Copy out the passage on stellar flares below, from "In this talk, I" down to "NICER and XRISM.", and put "presentation" in place of "talk".
-- Quoted passage follows --
Solar and stellar flares are explosive phenomena in which magnetic energy stored around
starspots is suddenly released through magnetic reconnection. The radiation emitted
during flares covers a broad range of wavelengths from radio to X-rays, each tracing
different aspects of the flare process. In X-rays, the emission arises from hot thermal
plasma heated by nonthermal electrons that travel upward from the chromosphere into the
corona.

RS CVn-type binaries and protostars exhibit giant flares that are several orders of
magnitude more energetic than those on the Sun, and it remains unclear whether their
underlying physical processes are fundamentally the same as in solar
flares. Furthermore, the impact of high-energy radiation from flares on exoplanetary
environments has recently attracted increasing attention. In particular, X-ray emission
from protostars has recently drawn significant interest from the star and planet
formation community in the context of X-ray–driven chemistry, as it may strongly affect
the surrounding protoplanetary disks. Consequently, studies of protostellar flares have
the potential to broaden the impact of X-ray astronomy into new fields such as planetary
formation, where it has rarely ventured before.

In this talk, I focus on the Fe K-shell emission lines, which are covered by many X-ray
satellites, and introduce the physics of stellar flares that can be inferred from their
line intensities and structures, based on observations with NICER and XRISM.
-- Quoted passage concluded --
-- Data to examine follows --
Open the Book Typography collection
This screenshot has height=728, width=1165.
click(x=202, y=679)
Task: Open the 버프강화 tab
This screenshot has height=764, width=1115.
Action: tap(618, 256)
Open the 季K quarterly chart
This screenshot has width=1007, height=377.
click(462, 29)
-- Data to examine concluded --
#### [Task result]
In this presentation, I focus on the Fe K-shell emission lines, which are covered by many X-ray
satellites, and introduce the physics of stellar flares that can be inferred from their
line intensities and structures, based on observations with NICER and XRISM.